Reactive separation system for effective upgrade of levulinic acid into ethyl levulinate

Abstract

In this study, the reactive separation system has been designed and operated for fuel bioadditive ethyl levulinate synthesis from ethanol and levulinic acid by using a catalytic composite membrane. The catalytic composite membrane was prepared by coating hydroxyethyl cellulose membrane with a thin layer of sulfated zirconia. The membranes were characterized and the stability of the catalytic composite membrane was confirmed by consecutive experiments. Batch reactor experiments were carried out by using powder sulfated zirconia catalyst.
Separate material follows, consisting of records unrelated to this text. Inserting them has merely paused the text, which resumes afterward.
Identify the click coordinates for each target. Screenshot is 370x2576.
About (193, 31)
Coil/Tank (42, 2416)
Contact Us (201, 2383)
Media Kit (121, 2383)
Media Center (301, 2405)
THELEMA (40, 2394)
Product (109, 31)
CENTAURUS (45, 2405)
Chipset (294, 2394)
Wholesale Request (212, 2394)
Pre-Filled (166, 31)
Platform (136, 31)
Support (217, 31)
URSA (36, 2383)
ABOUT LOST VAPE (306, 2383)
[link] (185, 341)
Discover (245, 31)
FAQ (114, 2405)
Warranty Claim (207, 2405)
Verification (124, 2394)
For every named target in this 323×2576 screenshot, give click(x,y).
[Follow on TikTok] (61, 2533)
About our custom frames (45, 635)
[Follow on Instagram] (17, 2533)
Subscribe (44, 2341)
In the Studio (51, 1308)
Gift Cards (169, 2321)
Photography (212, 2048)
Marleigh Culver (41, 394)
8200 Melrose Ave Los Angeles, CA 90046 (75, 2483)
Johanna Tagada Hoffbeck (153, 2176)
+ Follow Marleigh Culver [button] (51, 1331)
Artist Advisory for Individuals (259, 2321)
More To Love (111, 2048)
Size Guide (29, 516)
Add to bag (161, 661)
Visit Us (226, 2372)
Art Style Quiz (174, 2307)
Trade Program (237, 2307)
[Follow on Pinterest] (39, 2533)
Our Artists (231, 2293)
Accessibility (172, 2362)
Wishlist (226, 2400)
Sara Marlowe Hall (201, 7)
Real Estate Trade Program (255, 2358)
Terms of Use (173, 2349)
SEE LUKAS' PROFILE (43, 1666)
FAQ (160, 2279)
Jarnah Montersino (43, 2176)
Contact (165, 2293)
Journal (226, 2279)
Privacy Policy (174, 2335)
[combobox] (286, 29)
While the levulinic acid conversion was 34.92% in 7h by using the powder sulfated zirconia catalyst in the batch reactor, the conversion reached to a level of 95% in 7h by using sulfated zirconia coated hydroxyethyl cellulose catalytic membrane under the same conditions (reaction temperature 70°C, catalyst concentration 8g/L and initial molar ratio 3:1) in the pervaporation catalytic membrane reactor (PVCMR). Results showed that the conversion in the PVCMR was much higher than those in the batch reactors. The effects of temperature, catalyst concentration and initial molar ratio of ethanol to levulinic acid on the conversion value of levulinic acid were investigated for both batch reactor and the pervaporation catalytic membrane reactor.